So how much more memory are we talking about here? This would be interesting to see what comes out of this. We can have a mass storage on our phones :) add a usb to it and you have a everything you need on the go.(A phone, web browser, etc... and file storage :).
I look for Global Foundries to be a player in this market as they are moving to SOI and half nodes quickly.
Still not a bug fan of Toshiba!
Their reliability went out the door long before Toyota's did :P
The only reason I would have a product of their is if it were integrated into cheap flash units, or other tech. If the PS3 relied on their chips then I wouldn't have a choice, or that new cell phone. To bad they cant spend more money on improving quality before they try and move on to the next tech.
To me they are like the Nascar team that has been racing every year since the 80's and still haven't won. Yet they still get funding and money to test and compete?

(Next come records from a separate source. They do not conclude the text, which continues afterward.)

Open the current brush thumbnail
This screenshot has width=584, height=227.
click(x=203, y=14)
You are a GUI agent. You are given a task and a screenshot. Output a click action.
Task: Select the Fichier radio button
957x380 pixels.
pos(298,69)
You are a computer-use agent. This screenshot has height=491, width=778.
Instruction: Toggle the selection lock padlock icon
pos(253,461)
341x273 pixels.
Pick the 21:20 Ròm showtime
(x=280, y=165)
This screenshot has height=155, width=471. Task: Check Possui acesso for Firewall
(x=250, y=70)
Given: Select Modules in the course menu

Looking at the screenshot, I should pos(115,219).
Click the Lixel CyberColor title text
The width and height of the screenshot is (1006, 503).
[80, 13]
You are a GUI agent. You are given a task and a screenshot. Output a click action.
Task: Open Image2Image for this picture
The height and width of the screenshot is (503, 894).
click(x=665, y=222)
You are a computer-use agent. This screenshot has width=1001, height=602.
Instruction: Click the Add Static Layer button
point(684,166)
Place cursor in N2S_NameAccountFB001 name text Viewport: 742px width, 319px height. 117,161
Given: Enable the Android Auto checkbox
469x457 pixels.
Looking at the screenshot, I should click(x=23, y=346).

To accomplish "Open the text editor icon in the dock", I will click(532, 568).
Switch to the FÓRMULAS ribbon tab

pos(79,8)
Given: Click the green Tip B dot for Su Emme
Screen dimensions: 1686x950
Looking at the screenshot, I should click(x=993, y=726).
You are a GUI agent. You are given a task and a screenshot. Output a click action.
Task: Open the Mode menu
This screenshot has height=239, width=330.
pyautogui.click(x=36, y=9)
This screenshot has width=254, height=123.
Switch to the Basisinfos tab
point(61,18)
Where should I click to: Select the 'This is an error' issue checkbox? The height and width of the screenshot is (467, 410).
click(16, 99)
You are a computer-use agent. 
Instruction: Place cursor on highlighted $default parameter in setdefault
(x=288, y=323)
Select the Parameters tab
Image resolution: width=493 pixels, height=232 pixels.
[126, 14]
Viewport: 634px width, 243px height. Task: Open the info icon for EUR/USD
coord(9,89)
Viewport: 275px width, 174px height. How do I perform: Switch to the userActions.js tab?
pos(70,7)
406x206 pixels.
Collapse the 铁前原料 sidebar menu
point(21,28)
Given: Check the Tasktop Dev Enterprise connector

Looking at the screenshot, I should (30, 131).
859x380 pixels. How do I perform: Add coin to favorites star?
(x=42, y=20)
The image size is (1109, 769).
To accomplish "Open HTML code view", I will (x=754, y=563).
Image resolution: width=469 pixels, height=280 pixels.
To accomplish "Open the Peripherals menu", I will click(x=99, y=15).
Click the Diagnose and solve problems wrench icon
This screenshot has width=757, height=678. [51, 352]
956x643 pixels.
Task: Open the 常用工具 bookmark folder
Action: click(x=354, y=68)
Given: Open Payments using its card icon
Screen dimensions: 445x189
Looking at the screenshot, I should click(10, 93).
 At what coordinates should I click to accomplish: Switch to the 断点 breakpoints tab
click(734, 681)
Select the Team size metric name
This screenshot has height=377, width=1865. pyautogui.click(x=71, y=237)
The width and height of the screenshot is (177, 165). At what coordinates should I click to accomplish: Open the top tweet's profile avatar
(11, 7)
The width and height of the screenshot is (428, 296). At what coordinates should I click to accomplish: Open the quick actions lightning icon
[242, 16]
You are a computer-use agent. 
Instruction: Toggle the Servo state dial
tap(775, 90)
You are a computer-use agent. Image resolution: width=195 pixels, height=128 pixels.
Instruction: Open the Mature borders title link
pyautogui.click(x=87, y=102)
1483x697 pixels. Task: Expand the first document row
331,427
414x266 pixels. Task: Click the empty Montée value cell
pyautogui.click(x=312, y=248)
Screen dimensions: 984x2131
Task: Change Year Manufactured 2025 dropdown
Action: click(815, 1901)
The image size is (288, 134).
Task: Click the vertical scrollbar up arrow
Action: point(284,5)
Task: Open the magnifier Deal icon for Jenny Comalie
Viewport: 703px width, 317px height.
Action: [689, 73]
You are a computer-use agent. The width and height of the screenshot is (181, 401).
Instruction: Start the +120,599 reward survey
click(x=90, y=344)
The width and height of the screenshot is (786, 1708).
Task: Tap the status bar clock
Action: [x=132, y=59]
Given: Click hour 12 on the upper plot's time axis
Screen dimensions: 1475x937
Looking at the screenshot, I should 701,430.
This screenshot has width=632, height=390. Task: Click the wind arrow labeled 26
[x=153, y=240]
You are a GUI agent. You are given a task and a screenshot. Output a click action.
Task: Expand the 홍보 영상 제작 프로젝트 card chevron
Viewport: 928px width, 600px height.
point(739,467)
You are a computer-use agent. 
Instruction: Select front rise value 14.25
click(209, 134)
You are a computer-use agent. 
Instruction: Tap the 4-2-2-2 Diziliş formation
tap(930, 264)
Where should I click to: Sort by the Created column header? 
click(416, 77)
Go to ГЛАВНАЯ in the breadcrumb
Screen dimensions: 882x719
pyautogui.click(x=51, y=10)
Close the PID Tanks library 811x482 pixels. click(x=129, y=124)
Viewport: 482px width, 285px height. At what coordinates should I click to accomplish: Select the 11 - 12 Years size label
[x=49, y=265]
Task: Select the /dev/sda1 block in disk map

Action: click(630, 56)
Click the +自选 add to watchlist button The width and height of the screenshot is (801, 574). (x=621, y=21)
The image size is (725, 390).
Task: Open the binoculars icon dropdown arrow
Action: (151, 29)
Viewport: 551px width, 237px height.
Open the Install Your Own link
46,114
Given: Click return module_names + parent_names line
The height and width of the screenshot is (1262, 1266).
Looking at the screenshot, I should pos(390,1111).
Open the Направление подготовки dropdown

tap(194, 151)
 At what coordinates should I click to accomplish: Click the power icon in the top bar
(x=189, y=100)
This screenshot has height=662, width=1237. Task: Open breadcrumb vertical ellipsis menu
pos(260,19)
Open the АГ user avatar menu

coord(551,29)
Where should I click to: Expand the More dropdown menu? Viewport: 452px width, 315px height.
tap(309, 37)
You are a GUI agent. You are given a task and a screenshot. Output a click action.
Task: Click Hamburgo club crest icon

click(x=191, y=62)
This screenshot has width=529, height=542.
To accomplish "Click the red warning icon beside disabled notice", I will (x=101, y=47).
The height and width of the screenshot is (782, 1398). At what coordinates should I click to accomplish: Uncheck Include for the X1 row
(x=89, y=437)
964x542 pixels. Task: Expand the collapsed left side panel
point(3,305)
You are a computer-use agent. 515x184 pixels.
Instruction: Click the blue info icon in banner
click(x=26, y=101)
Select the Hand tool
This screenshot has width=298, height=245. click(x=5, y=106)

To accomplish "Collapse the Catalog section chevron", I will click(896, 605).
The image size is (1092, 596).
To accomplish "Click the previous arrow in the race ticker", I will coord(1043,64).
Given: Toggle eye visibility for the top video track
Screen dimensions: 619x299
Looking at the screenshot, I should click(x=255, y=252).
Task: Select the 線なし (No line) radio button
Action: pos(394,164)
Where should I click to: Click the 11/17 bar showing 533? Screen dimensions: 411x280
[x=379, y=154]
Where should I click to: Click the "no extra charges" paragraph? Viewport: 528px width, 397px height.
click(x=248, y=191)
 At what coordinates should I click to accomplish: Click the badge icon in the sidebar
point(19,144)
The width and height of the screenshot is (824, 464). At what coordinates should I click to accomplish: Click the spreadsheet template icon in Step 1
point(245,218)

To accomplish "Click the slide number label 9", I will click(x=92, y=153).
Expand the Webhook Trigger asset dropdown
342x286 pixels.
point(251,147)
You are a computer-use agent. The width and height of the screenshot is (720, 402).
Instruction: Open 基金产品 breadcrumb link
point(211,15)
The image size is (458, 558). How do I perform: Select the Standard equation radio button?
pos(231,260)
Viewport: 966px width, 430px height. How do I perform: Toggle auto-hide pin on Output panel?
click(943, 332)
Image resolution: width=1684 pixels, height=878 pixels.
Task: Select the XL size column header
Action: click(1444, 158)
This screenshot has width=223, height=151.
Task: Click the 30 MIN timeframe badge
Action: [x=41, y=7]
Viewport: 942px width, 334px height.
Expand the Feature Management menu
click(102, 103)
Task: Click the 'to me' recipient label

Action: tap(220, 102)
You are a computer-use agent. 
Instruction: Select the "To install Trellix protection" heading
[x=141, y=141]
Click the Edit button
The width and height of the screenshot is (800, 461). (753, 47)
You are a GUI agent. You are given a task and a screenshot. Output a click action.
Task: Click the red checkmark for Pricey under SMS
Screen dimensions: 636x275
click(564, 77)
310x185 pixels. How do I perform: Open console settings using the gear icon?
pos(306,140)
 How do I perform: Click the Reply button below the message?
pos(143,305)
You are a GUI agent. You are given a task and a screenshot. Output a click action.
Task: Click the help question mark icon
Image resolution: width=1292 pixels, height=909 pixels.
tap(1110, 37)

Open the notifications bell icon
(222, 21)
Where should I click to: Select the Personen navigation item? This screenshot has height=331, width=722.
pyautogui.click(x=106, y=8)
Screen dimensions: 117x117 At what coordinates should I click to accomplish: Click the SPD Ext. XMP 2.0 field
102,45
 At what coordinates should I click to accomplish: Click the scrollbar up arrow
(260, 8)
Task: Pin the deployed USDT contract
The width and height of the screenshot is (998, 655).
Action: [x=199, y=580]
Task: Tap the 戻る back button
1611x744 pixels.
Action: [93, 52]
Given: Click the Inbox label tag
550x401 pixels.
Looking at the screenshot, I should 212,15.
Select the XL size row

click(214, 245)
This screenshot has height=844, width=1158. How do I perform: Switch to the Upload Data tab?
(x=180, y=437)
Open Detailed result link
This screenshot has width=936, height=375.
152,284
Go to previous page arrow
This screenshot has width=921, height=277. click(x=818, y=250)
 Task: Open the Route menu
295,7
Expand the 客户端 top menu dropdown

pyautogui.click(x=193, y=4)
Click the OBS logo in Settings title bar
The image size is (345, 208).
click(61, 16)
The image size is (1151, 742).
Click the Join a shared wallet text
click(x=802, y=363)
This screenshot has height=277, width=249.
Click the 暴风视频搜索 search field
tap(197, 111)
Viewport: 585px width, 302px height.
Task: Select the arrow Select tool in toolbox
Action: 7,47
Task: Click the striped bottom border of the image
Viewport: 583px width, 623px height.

Everything they are talking about is flash. Currently, Micron and Intel are producing 25nm flash through their joint venture, with Samsung spinning it up as well. This means that though Toshiba might want to take over the flash market they are going to be number 4 to impliment the newest size.
I do not see them dominating the market any time soon.
Smooth Creations LANShark "Blue Flame" + ASUS G73JH-A2 + ASUS EeePC S101H
"I frag therefore I am!"
Strange that the article does not mention IMFT, which is sampling 25nm NAND flash already, and the plan is to have SSDs using the IMFT 25nm NAND flash in late 2010.
@inspector: The current generation of flash from IMFT is 34nm. The amount of memory per chip scales as the square of the dimension. So, (34/25)^2 results in about 85% more memory per chip. The article says Toshiba's current gen is 32nm, and next gen is "sub-25nm". So (32/24)^2 would give about 78% more memory per chip.